══ SOURCE RECORDS

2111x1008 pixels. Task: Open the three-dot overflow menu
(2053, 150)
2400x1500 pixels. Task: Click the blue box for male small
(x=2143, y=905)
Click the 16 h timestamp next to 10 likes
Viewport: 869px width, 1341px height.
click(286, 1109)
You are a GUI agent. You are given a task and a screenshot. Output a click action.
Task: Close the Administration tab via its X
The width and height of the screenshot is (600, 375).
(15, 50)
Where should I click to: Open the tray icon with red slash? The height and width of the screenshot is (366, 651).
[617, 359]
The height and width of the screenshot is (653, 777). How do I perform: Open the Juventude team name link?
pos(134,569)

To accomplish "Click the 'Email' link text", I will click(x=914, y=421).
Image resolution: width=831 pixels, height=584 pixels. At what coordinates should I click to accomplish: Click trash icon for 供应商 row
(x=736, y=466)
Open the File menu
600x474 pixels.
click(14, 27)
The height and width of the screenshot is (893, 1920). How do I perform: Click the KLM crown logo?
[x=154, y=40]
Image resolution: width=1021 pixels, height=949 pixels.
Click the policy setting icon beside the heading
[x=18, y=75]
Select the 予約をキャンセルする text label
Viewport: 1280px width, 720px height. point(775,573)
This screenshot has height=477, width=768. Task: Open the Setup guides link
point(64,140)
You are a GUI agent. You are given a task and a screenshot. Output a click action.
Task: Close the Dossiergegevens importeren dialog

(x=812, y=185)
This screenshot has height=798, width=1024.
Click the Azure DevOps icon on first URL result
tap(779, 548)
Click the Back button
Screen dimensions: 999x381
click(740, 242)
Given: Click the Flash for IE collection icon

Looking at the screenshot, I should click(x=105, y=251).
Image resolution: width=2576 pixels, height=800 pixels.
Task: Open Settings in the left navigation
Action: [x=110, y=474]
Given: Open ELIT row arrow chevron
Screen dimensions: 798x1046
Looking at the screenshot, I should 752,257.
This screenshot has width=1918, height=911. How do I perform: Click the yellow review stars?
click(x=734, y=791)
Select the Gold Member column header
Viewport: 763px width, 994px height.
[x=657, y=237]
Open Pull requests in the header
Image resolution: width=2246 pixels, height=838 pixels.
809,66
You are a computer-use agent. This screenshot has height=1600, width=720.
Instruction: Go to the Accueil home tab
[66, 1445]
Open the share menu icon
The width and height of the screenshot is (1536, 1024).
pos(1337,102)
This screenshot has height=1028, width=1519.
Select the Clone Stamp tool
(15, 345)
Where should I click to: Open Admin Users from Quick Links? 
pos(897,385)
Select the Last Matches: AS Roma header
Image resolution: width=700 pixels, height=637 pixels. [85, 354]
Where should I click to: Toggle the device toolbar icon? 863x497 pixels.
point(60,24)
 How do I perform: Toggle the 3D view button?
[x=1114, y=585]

════

- _WORK TO BE COMPLETED_:
From the records above, give again exactly the lines running from the line with "This screenshot has height=798, width=1024." to the line with "You are a computer-use", inclusive.

- _RESPONSE TO THIS EXERCISE_:
This screenshot has height=798, width=1024.
Click the Azure DevOps icon on first URL result
tap(779, 548)
Click the Back button
Screen dimensions: 999x381
click(740, 242)
Given: Click the Flash for IE collection icon

Looking at the screenshot, I should click(x=105, y=251).
Image resolution: width=2576 pixels, height=800 pixels.
Task: Open Settings in the left navigation
Action: [x=110, y=474]
Given: Open ELIT row arrow chevron
Screen dimensions: 798x1046
Looking at the screenshot, I should 752,257.
This screenshot has width=1918, height=911. How do I perform: Click the yellow review stars?
click(x=734, y=791)
Select the Gold Member column header
Viewport: 763px width, 994px height.
[x=657, y=237]
Open Pull requests in the header
Image resolution: width=2246 pixels, height=838 pixels.
809,66
You are a computer-use agent. This screenshot has height=1600, width=720.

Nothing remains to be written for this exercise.